For college and university-going students, a sense of belonging is known to impact academic success and emotional well-being.
Past studies suggest that students who feel they belong tend to seek out and use campus resources to a greater extent, which furthers their success. A sense of belonging also buffers students from stress and thus improves their mental health.
However, a study published on December 24 shows that minority and first-generation college students have a higher sense of belonging at two-year colleges than their counterparts at four-year institutions.
Conversely, minorities and first-generation students at four-year institutions are less likely to feel a sense of belonging.
Its authors – Maithreyi Gopalan, assistant professor of education, Pennsylvania State University; and Shannon Brady, assistant professor of psychology, Wake Forest University – said these surprising findings warrant attention.
Should colleges step up efforts to make students feel more connected?
Speaking to Inside Higher Ed, the researchers said a better sense of belonging among students at four-year institutions leads to higher rates of personal and academic successes later in their college experiences.
Students who report a higher sense of belonging at the end of the first year seem to do better than their counterparts, they said. Those students seemed to persist more in their second and third years and reported lower levels of mental health issues.

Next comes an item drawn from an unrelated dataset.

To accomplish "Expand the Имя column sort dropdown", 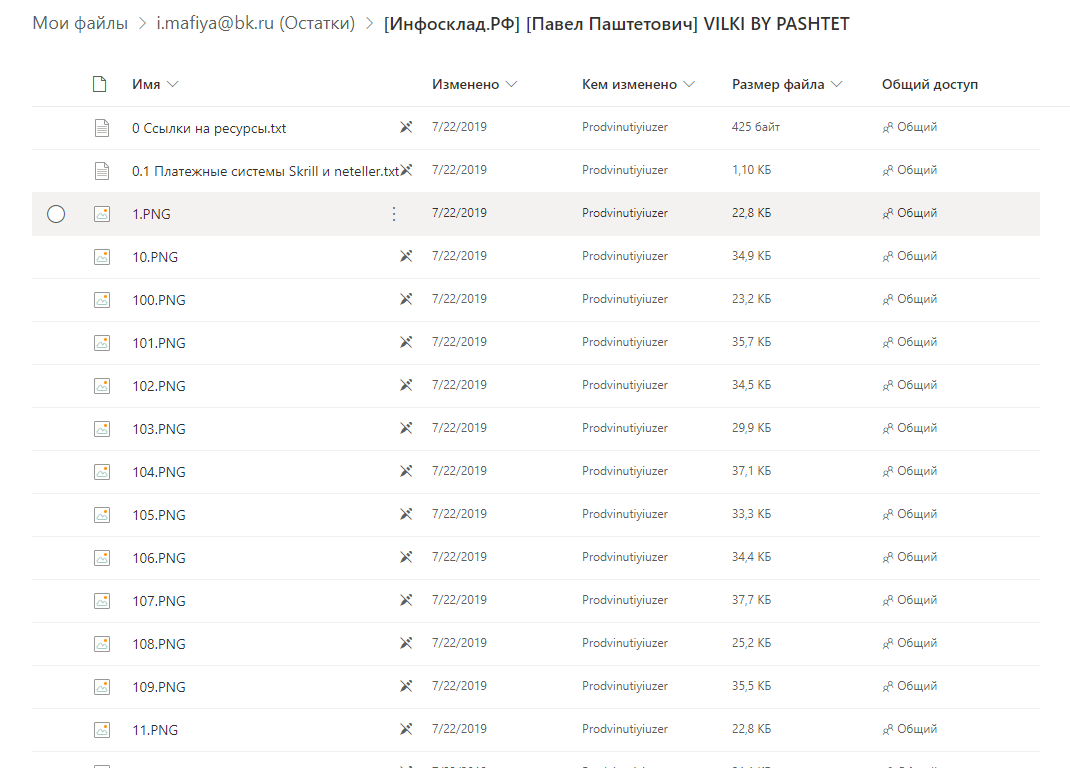I will coord(173,84).
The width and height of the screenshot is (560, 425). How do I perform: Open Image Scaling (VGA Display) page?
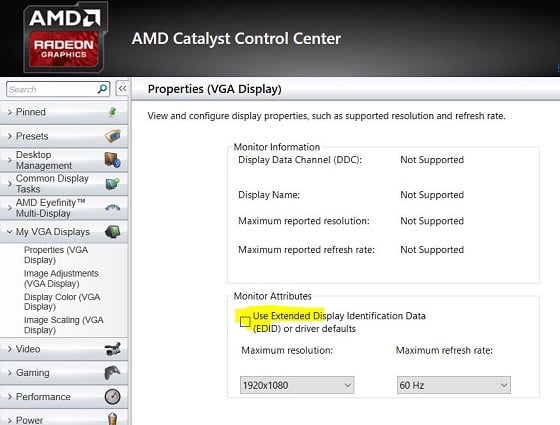64,325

“We find experimentally trying to help people foster a sense of belonging can improve a number of positive outcomes. We have found benefits on academic outcomes, benefits on health outcomes, benefits on engagement types of outcomes,” Brady was quoted saying.
“And what we know is that those are the kinds of outcomes that individuals care about, and also that colleges care about. We hope that this research really helps colleges think critically about how they’re going about their efforts to foster students’ sense of belonging on campus.”

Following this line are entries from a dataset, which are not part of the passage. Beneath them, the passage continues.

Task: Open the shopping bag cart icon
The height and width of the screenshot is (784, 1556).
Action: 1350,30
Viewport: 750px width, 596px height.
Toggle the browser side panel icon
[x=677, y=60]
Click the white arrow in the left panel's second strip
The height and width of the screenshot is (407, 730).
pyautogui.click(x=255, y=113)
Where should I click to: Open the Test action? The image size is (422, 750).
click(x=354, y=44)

Failing to feel a strong sense of belonging on campus can impact how underrepresented student populations integrate, perform and persist, said Gopalan.
Across all institution types, students at two-year institutions report a lower sense of belonging overall, but underrepresented minority and first-generation students are the exceptions.

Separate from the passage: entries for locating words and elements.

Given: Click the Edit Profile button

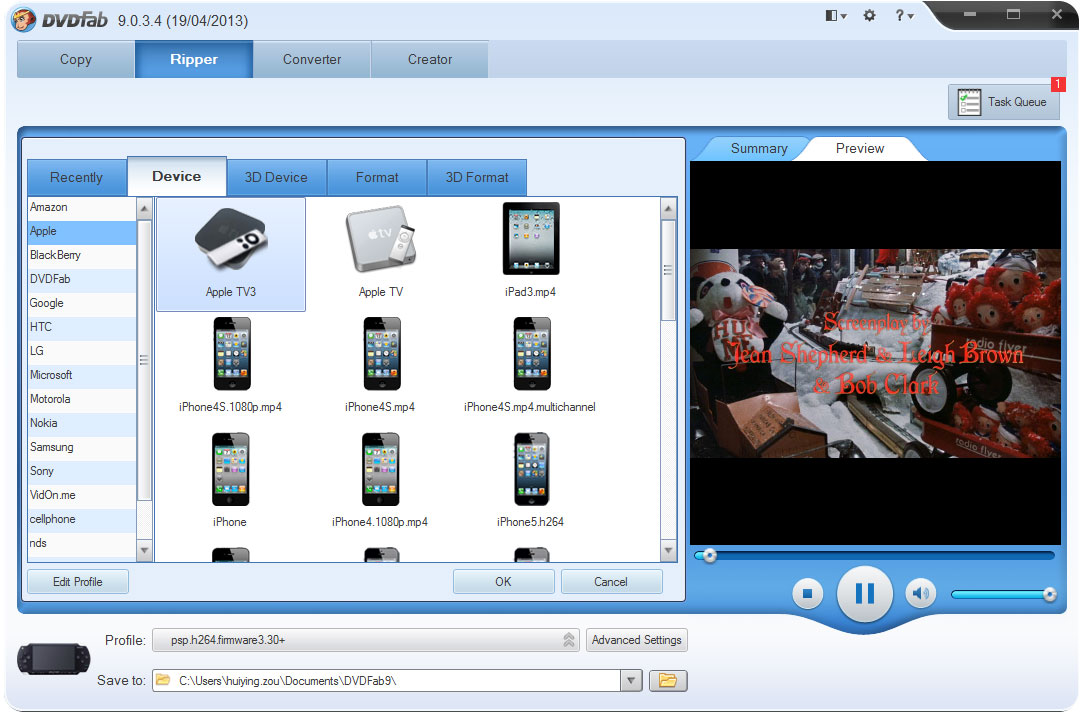Looking at the screenshot, I should 77,581.
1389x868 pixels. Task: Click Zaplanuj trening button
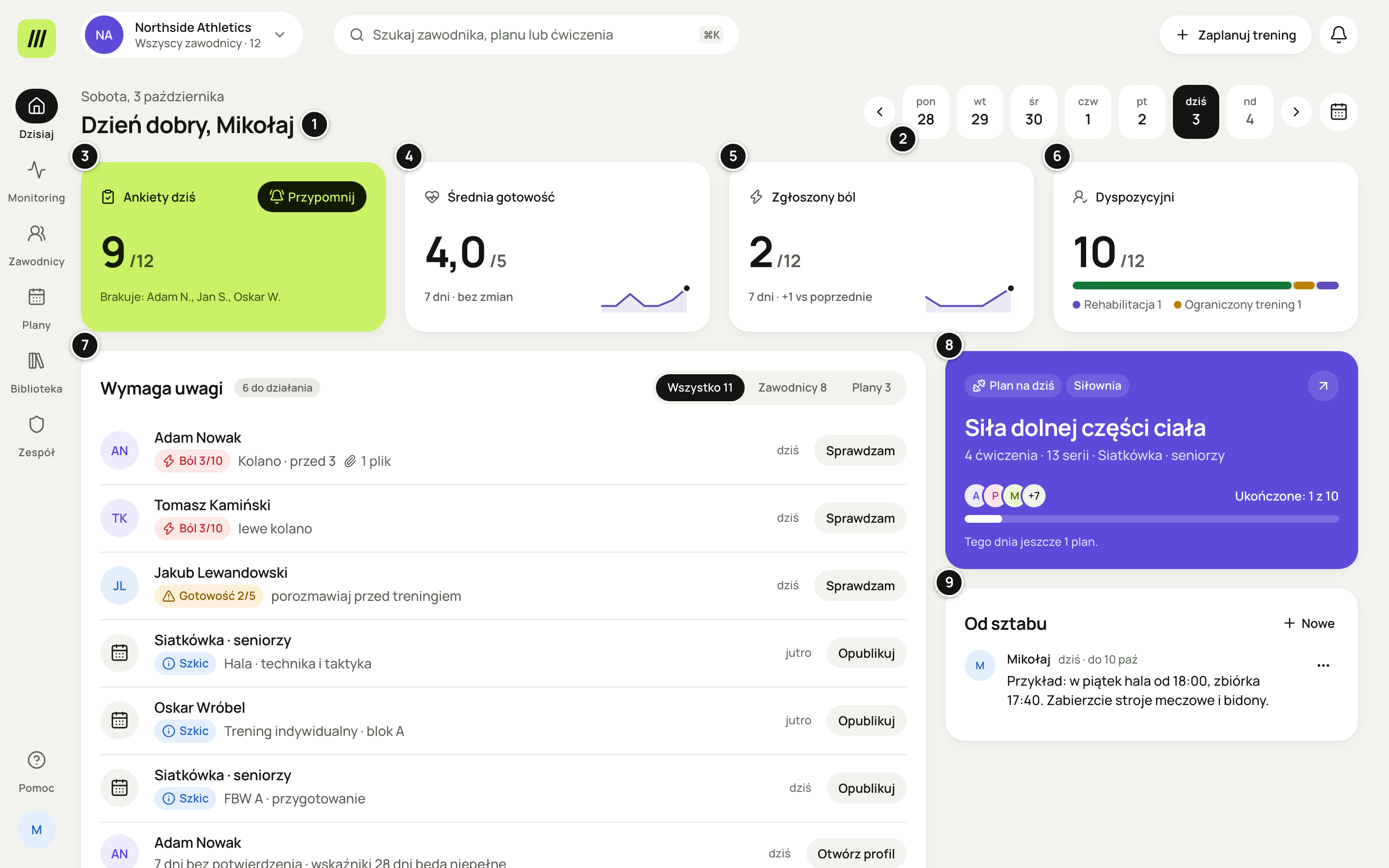(1235, 35)
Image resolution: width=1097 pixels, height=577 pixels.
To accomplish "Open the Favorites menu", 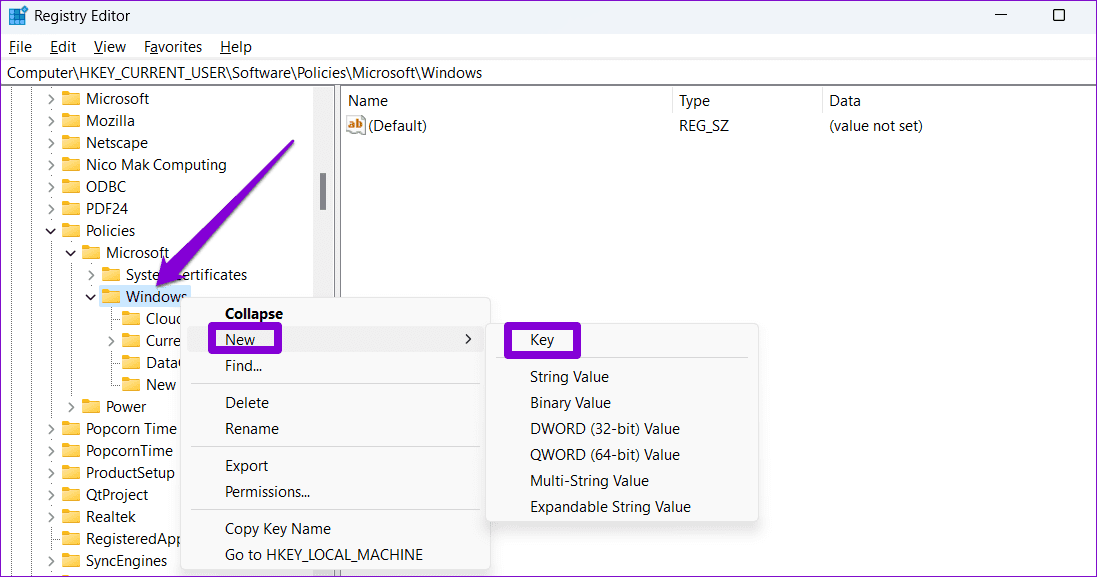I will [x=173, y=47].
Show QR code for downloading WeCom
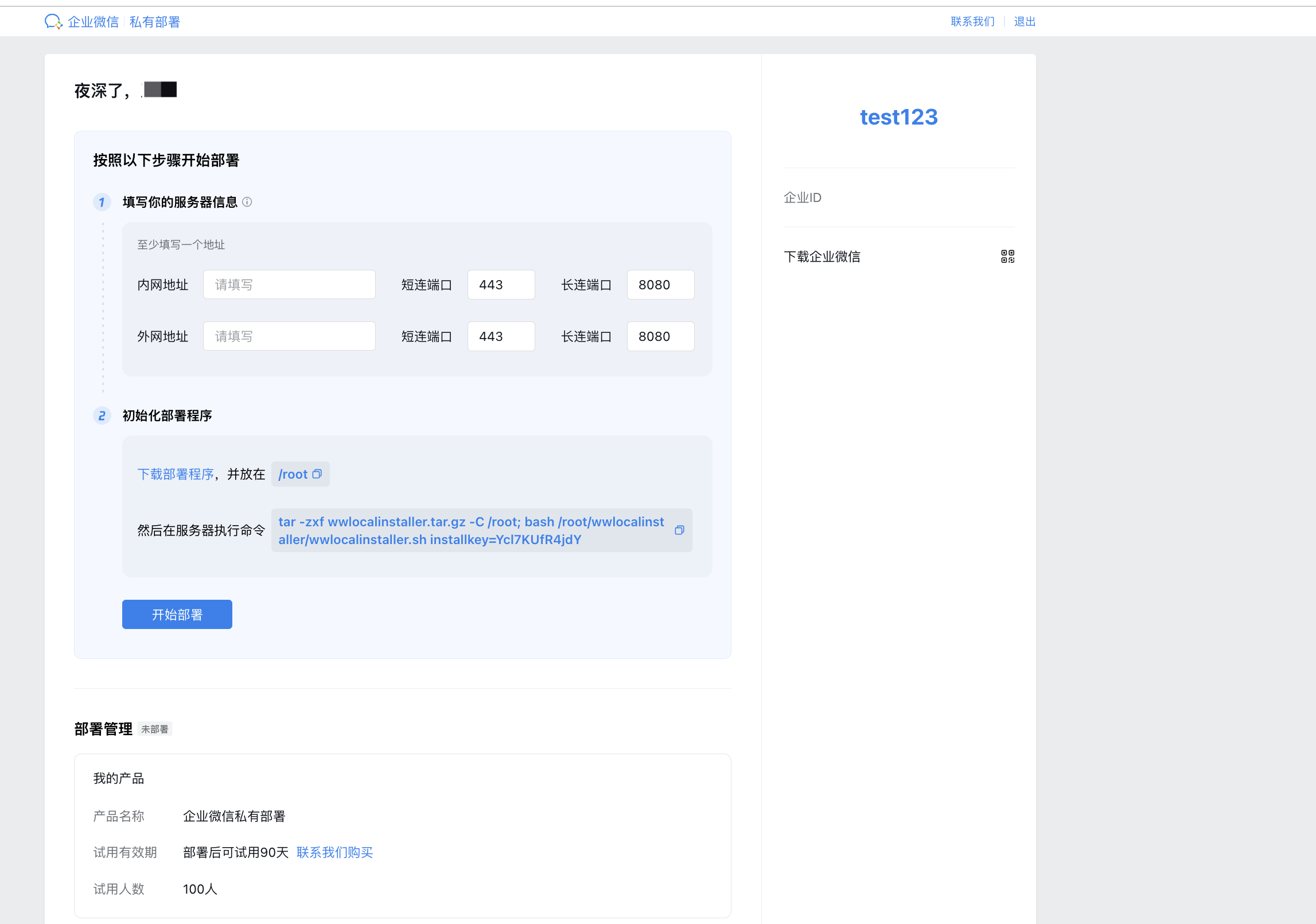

Although a greater proportion of two-year (versus four-year) students are minorities or first-generation college students, this does not appear to explain the findings, said authors.
Researchers also found that students at four-year institutions who felt a higher sense of belonging were more likely to utilise campus services such as student advising and financial aid services than those at two-year colleges.
Gopalan believes students who use these services are more likely to persist through their second and third years of college.